El arzobispo de Antequera-Oaxaca, Pedro Vázquez Villalobos pidió la intercesión de Nuestra Señora de la Soledad para terminar con la pobreza, la violencia y la vida desordenada.
“El pueblo está sufriendo mucho, mucho”, asentó.
Durante la homilía de la misa de función oficiada en la festividad de la Patrona de los oaxaqueños, sostuvo que la vida en Oaxaca resulta difícil, porque el pueblo busca trabajo y no lo encuentra, ante la inexistencia de fuentes de empleo.
“Nadie quiere mirar hacia acá, nadie nos quiere mirar, ninguna empresa quiere arriesgar su capital para que tengamos un trabajo”, anotó.
Ante decenas de fieles y peregrinos llegados del interior del estado y de otras entidades, expuso que en los pueblos, principalmente indígenas, sus habitantes viven “entre una gran pobreza”, porque subsisten solamente del campo.
“Eso lo está viendo nuestra madre”, asentó.
Además, subrayó que en Oaxaca tampoco existe la paz requerida, porque muchos pueblos se siguen matando con la marca de Caín por un pedazo de tierra, ante la carencia de sentimientos y respeto a la vida.

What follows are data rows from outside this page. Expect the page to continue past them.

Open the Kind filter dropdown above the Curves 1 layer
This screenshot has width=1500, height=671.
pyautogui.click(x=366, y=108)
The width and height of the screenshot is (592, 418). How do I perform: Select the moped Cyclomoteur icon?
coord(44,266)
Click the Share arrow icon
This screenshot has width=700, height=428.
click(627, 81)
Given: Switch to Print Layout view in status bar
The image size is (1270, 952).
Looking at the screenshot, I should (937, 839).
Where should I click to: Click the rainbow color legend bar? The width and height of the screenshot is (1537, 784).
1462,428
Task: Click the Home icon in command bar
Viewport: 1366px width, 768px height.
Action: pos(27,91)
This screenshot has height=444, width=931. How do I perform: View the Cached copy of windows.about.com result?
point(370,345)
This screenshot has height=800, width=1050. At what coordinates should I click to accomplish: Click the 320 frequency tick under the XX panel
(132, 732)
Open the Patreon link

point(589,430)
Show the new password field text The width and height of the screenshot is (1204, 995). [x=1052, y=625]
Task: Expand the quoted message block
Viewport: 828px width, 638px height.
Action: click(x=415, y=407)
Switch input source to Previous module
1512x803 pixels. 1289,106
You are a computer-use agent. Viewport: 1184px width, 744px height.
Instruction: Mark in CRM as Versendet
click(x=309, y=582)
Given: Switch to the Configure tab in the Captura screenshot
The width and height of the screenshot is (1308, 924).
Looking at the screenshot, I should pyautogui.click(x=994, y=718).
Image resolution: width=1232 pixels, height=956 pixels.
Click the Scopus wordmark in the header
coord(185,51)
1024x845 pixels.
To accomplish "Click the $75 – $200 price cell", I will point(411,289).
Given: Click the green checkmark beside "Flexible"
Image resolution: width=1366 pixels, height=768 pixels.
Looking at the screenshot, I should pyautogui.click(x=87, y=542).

“Cuánta muerte, cuánto dolor causado porque se sienten dueños de la vida del otro, que equivocados están, el único dueño es Dios, ellos no tienen ningún derecho”, asentó.
Son muertes y más muertes –anotó–, porque no se han podido entender, “no han podido sentarse a dialogar con el respeto debido y arreglar salomónicamente sus dificultades para poder vivir en paz”.
Resaltó que estas muertes no solamente están generando lágrimas, sino también mucho odio y rencor en los pueblos.
“Unos dicen ‘yo no me dejo’ y el otro ‘yo tampoco y háganle como quieran’ y se enfrentan, y así lloran aquí y lloran acá, en vez de ceder unos y otros para arreglar, lo que un día desarreglaron”, añadió.
Pero, también cuestionó que en Oaxaca se vive otro sufrimiento por una vida desordenada de los padres o de los hijos, a causa de los vicios del alcoholismo y la drogadicción.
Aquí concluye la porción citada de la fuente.